The novel is not for everyone, and while it was written by Coelho at 50, it is a book that affected me as a 19-year-old more than it would if I read it now, or at least that’s what I suspect. But if it hits you at the right moment, the novel can feel like the most profound piece of literature you’ve come across, and a story that truly captures the apathy, the cynicism and paradoxical longing for meaning that is atypical of your early 20s.

24-year-old Veronika decides to die, this is the basic premiss of the novel. She is pretty and intelligent, but depressed and apathetic to life and her place in it. And so she tries to commit suicide and wakes up in a mental institution, where she is subsequently told that she only has a short time left before she will die as a result of the damages caused by her suicide attempt.

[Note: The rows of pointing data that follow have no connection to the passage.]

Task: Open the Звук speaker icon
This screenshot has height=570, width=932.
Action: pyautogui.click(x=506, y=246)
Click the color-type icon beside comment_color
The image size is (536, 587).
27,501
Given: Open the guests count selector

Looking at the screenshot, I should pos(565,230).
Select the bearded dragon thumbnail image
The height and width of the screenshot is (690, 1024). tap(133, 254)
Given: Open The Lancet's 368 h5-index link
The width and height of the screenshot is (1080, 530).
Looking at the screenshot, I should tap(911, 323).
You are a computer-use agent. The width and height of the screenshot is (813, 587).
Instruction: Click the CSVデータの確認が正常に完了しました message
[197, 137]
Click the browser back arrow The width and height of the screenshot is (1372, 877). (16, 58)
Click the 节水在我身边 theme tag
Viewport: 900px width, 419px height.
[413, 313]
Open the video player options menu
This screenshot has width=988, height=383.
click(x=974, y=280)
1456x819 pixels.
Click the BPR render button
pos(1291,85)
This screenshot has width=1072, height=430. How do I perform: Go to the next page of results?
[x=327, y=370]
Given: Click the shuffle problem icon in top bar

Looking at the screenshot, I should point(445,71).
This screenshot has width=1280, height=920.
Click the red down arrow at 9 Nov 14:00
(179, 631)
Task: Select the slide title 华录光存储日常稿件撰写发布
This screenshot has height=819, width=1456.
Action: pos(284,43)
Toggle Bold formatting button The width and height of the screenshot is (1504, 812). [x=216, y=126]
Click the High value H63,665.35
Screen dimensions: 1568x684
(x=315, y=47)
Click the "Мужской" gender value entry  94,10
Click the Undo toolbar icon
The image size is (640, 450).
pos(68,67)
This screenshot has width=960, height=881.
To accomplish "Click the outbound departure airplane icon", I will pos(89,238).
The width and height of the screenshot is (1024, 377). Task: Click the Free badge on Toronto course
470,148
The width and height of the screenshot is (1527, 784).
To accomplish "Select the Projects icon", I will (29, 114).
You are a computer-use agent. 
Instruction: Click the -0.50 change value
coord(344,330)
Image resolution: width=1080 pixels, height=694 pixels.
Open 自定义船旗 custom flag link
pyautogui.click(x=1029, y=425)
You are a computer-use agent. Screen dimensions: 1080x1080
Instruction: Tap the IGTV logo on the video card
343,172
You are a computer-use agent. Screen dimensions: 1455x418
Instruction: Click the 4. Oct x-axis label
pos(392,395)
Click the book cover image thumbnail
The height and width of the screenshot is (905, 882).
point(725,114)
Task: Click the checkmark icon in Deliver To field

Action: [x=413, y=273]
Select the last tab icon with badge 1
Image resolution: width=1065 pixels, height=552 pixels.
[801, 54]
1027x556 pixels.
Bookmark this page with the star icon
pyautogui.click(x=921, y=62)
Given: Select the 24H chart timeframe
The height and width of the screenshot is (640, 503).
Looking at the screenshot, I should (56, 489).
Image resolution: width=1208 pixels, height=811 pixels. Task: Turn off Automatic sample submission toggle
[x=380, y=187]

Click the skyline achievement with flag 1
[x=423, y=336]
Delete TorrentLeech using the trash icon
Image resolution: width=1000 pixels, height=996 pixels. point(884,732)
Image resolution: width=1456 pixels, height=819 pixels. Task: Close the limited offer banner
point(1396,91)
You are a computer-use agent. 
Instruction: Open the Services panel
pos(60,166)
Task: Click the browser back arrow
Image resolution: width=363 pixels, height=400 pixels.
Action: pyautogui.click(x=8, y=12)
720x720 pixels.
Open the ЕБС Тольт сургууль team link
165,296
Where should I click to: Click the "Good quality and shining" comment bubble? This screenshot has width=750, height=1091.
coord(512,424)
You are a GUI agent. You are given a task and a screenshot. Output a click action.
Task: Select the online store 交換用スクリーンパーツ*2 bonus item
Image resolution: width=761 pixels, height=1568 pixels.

“Once in a mental hospital, a person grows used to the freedom that exists in the world of madness and becomes addicted to it. You no longer have to take on responsibilities, to struggle to earn your daily bread, to be bothered with repetitive, mundane tasks. You could spend hours looking at a picture or making absurd doodles. Everything is tolerated because, after all, the person is mentally ill.”

What follows is a traumatic, but life-altering journey as Veronika is subjected to the various experiments treatments conducted by the hospital’s head psychiatrist Dr. Igor, while simultaneously discovering the freedom of expression associated with being in a mental hospital. As a mental patient she is given leniency in terms of what she says, does and feels, free of the mental constraints of a “normal” society.

I wont spoil the plot here, but I will say that it is as interesting as the underlying topics Coelho brings up.

The novel explores the notions of sanity and insanity, in the spiritual, oft-quoted way that Coelho is famous for, and leaves you with a non-ironic urge to “seize the day!” in a way that inspirational wall art never could. If you need a “feel bad and then good”-book one of these days, Veronika Decides to Die should to the trick.